Same goes for BCxxx versus BCxxxL - different pinout again.
Plenty of stuff comes back if you google on eg 'BC108 data', I'll attach a couple that I've got stored.
Pro Electron
Philips, Motorola and Fairchild all appear to have made them. One thing to watch out for with those in a TO-92 package is that there are umpteen variations of this denoted by a final letter after the TO92, they have different pinouts, of course.
Same goes for BCxxx versus BCxxxL - different pinout again.
Plenty of stuff comes back if you google on eg 'BC108 data', I'll attach a couple that I've got stored.
Just rechecked every resistor and the 33K resistor on Q1-c / Q2-b seems to be a 3.3K one. Damn! Can't believe i didn't think to do this before (or that I actually placed the wrong value in there). But does the 2,12/2,18 reading here seem too high? and could that be drawing the current that Q2 collector should be seeing? I'll have to change it to a 33K one and check back.

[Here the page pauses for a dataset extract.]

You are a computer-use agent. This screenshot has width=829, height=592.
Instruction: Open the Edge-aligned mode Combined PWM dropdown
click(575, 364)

I'll have to order new ones so if you think that my choice of transistors would prefer a different value in it's place give me a shout and i'll order some of those as well.
Both of these will prevent it working.
Always a good idea to check components with a meter before soldering in. Especially resistors and pots, are they're so easy, and so prone to confusion as to their values!
Have to admit that I'm now a bit baffled how the voltages around Q2 are so low! Where's the current apparently flowing through the 8k2 resistor going to?
Eugene, may I suggest, given the small component count of this circuit, that you have another go at building it? All new bits, checked carefully etc. Your soldering will probably be quicker and better a second time round too.
Wrt transistors:
BC108, without the C at the end is listed as having gain (hfe) in the range 110 to 800. Popular folklore has it that the ideal values of gain for Q1 and Q2 are 70 and 115, respectively, but you don't want to get too hung up on that.
BC107s, gain listed as being 110 to 450 would be worth a try.
At the moment, your accidental use of 3k3 instead of 33k in the base feed to Q2 means that there's loads too much current flowing into what is probably a high gain transistor at Q2.
As you've got a meter, do think about testing transistors for gain, as detailed by RG Keen / Geofex, at the page I linked too earlier.
Yeah, I'll probably build another one later on, but i feel a need to get this one working first (all other values checked out, and voltages seem even across all joints so i still think it's worth a try). I will, as i said, order some different resistors (around 33K) for both Q1 and Q2 collectors and give a go at biasing this thing. what voltages should I be looking for on Q1-c?
I mean 1K and a little tolerance
I thought I might test some different values in the position if i knew what voltages to look for and try to get as close to the mark as possible... thought I might as well get it right before soldering it in place, but i would obviously start with a 33K and check the voltages.
I thought I might test some different values in the position if i knew what voltages to look for and try to get as close to the mark as possible... thought I might as well get it right before soldering it in place, but i would obviously start with a 33K and check the voltages.
Hi Eugene,
Here is some web site discussion on NPN Si version with some typical voltages. At Q1 collector: 30K at collector will probably be alright, but if you still have too high a DC voltage there just try & add more resistance at Q1 collector. Then adjust Q2 collector resistor to get around 4.5 VDC.
Sili-Face
Here is some web site discussion on NPN Si version with some typical voltages. At Q1 collector: 30K at collector will probably be alright, but if you still have too high a DC voltage there just try & add more resistance at Q1 collector. Then adjust Q2 collector resistor to get around 4.5 VDC.
Sili-Face
I wouldn't try changing the circuit as per the runoffgroove schematic, at least not til you've got it working, though the point about getting the collector of Q2 around about halfway between the two power rails is a good one.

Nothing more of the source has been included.